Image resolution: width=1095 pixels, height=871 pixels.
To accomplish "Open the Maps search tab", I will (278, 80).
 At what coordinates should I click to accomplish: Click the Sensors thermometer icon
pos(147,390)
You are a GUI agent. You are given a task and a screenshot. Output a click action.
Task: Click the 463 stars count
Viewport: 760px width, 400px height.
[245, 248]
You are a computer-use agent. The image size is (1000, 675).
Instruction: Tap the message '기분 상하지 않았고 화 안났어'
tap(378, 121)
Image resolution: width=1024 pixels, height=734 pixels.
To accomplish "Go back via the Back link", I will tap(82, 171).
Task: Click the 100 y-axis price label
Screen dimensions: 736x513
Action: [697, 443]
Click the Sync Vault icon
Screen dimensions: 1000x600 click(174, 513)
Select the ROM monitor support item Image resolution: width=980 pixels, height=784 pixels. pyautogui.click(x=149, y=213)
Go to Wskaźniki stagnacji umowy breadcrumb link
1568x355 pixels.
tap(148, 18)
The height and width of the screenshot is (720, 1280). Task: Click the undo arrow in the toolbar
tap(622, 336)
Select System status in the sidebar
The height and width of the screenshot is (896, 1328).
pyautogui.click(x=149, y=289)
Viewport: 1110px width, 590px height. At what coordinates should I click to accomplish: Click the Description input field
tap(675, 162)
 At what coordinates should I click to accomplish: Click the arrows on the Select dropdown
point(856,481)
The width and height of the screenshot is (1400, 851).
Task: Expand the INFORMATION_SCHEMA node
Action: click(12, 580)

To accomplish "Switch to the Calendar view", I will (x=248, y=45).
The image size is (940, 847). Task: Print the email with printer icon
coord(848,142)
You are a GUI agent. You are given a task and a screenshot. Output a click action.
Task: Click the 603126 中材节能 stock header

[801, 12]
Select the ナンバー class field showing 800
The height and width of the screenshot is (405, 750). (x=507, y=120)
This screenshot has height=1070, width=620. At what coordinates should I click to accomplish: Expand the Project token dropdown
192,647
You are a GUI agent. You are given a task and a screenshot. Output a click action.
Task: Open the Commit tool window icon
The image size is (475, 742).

______________________________

◆ **EXERCISE DETAILS**
Filter the material for the word "Open" and copy each matching line.

◆ **EXERCISE SOLUTION**
To accomplish "Open the Maps search tab", I will (278, 80).
Task: Open the Commit tool window icon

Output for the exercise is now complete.